Given request: Output everything in the data from the line containing "matrix calculator (151, 237)" down to the line containing "Symbolab App (iOS) (123, 301)", both included, reproducing each line verbatim.

----------------

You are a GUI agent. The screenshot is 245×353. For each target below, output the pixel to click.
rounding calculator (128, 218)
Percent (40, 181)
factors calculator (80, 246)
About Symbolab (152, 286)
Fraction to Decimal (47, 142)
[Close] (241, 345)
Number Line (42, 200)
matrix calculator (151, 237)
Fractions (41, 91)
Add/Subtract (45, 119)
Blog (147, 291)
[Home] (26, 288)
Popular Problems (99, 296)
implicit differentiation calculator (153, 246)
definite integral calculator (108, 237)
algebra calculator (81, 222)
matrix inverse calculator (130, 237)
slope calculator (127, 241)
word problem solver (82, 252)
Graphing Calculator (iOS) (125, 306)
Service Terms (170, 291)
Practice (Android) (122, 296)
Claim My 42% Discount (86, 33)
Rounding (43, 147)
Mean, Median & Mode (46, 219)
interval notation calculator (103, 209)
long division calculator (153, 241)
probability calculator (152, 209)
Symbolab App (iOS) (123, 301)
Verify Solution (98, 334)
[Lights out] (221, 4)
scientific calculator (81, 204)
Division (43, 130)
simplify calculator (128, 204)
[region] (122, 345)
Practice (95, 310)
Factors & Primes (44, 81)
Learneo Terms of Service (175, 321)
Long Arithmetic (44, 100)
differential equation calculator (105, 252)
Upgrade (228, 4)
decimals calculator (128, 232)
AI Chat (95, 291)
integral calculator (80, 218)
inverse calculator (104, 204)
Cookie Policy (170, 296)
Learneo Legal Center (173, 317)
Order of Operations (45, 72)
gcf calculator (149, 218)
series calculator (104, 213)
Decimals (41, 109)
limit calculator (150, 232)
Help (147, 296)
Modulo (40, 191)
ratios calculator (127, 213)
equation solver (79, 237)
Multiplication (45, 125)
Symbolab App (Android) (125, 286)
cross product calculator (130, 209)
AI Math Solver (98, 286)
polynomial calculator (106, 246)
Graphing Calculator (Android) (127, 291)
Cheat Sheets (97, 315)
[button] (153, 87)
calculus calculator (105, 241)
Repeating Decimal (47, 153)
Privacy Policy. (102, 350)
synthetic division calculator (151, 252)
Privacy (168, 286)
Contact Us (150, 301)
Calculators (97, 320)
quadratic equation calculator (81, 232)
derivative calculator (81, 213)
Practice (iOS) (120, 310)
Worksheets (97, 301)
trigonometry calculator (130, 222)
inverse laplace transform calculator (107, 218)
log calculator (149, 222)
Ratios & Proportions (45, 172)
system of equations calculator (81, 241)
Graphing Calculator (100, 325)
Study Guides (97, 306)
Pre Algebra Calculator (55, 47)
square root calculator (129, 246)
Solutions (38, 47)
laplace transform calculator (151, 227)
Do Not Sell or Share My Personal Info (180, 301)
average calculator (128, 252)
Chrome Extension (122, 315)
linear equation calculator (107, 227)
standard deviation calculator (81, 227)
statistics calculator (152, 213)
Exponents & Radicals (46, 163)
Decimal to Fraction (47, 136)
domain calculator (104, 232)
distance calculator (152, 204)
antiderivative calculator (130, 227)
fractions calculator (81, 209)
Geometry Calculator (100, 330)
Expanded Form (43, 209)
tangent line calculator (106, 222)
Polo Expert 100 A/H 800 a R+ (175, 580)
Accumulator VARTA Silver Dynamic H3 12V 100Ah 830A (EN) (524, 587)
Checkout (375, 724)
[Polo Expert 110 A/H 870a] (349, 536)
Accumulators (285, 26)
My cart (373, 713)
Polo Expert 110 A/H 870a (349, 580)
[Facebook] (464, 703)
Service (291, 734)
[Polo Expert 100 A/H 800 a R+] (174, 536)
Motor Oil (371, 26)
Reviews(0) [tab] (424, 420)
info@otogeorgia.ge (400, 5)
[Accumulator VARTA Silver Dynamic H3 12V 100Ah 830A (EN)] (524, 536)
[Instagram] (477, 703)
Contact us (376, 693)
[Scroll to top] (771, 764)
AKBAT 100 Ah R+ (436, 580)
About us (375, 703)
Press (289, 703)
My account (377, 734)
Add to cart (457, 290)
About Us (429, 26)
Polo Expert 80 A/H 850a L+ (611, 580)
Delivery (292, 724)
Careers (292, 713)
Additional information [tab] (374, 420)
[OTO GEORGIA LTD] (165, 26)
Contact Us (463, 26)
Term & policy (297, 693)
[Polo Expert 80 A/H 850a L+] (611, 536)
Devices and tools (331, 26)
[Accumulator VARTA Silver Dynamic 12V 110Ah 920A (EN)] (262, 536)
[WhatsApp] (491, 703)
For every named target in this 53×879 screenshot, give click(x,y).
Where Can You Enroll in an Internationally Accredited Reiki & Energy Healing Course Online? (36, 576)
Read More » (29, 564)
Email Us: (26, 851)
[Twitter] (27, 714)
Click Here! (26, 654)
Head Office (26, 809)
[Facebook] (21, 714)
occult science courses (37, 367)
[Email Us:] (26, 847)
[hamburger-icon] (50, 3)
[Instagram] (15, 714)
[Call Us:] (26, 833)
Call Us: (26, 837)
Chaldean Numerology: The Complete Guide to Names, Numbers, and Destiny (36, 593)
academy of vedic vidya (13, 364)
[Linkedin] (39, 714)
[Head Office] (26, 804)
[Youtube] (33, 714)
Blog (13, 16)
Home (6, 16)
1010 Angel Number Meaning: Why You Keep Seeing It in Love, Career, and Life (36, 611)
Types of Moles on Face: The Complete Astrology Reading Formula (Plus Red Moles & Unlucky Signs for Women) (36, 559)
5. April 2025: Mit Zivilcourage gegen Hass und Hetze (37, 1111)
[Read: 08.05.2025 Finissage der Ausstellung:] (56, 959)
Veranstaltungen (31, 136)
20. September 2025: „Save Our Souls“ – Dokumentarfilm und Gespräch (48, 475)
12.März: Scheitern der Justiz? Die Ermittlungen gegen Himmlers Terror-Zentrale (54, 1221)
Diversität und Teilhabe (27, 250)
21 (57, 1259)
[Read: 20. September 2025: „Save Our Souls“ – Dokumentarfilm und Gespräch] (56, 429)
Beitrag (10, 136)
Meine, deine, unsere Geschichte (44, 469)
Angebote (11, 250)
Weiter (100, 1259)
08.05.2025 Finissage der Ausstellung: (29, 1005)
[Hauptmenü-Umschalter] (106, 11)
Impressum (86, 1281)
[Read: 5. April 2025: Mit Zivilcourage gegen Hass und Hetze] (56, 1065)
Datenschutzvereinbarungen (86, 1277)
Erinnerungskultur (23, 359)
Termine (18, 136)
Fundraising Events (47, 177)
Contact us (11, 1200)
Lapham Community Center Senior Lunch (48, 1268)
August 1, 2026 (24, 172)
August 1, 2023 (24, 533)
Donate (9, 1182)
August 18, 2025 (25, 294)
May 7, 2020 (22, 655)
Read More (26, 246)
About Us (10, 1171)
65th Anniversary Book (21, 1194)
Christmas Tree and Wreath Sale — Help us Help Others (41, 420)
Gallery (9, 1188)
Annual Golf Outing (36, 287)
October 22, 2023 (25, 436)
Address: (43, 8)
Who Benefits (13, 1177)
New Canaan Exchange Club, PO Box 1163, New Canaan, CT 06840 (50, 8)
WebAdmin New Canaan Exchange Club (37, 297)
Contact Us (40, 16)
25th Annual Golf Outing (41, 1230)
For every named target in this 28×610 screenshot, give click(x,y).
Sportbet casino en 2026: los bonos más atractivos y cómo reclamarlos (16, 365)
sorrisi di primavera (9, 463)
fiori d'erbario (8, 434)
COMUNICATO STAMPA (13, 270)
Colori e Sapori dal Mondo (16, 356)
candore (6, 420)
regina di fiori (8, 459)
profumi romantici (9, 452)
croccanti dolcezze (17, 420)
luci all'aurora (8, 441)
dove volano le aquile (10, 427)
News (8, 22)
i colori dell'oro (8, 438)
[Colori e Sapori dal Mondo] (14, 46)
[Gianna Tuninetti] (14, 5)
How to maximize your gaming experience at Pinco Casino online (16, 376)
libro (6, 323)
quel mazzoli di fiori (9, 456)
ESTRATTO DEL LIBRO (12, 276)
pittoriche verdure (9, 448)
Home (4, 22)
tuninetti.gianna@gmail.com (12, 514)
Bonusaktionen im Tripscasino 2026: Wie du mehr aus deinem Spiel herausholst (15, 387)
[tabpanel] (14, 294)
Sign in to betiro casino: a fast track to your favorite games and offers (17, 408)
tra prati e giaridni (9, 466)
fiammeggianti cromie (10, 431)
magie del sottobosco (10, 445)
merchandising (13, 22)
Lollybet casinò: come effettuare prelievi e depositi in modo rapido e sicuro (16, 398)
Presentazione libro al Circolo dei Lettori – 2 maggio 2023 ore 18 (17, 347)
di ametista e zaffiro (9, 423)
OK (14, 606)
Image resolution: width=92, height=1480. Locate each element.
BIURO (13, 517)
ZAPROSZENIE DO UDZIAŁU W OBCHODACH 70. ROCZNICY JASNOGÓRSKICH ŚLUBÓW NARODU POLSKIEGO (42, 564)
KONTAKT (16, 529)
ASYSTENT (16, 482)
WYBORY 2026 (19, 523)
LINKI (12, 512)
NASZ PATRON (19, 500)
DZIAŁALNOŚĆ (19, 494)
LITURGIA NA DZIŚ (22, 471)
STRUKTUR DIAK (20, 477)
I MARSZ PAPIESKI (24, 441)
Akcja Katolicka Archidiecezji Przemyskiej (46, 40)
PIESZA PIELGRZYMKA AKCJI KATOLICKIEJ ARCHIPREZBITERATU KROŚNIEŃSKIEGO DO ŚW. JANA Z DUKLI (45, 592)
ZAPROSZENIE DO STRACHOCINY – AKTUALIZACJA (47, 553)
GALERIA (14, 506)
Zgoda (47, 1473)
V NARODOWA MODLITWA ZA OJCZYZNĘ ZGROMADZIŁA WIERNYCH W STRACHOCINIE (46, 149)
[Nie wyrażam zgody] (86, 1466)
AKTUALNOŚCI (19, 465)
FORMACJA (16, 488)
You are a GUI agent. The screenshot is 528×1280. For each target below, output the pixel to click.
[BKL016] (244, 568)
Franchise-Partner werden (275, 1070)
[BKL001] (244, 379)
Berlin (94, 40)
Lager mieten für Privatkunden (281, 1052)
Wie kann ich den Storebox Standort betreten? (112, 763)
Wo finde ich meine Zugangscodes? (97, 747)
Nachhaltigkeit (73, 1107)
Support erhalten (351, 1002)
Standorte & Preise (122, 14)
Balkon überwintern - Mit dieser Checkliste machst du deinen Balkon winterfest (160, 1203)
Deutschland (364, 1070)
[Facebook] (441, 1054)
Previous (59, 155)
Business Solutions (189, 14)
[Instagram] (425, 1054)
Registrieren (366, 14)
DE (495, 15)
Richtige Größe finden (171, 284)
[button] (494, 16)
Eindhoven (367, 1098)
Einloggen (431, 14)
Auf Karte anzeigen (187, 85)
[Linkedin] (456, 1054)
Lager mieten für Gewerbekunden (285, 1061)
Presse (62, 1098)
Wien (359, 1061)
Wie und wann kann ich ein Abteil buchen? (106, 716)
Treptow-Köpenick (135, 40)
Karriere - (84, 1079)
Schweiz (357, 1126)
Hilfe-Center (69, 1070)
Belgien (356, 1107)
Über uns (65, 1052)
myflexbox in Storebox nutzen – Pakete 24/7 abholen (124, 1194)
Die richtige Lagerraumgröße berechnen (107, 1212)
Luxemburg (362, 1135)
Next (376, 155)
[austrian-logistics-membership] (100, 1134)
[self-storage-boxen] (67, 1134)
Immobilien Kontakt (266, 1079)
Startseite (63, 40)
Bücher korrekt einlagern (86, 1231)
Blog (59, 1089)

----------------

Worked solution:
matrix calculator (151, 237)
Fractions (41, 91)
Add/Subtract (45, 119)
Blog (147, 291)
[Home] (26, 288)
Popular Problems (99, 296)
implicit differentiation calculator (153, 246)
definite integral calculator (108, 237)
algebra calculator (81, 222)
matrix inverse calculator (130, 237)
slope calculator (127, 241)
word problem solver (82, 252)
Graphing Calculator (iOS) (125, 306)
Service Terms (170, 291)
Practice (Android) (122, 296)
Claim My 42% Discount (86, 33)
Rounding (43, 147)
Mean, Median & Mode (46, 219)
interval notation calculator (103, 209)
long division calculator (153, 241)
probability calculator (152, 209)
Symbolab App (iOS) (123, 301)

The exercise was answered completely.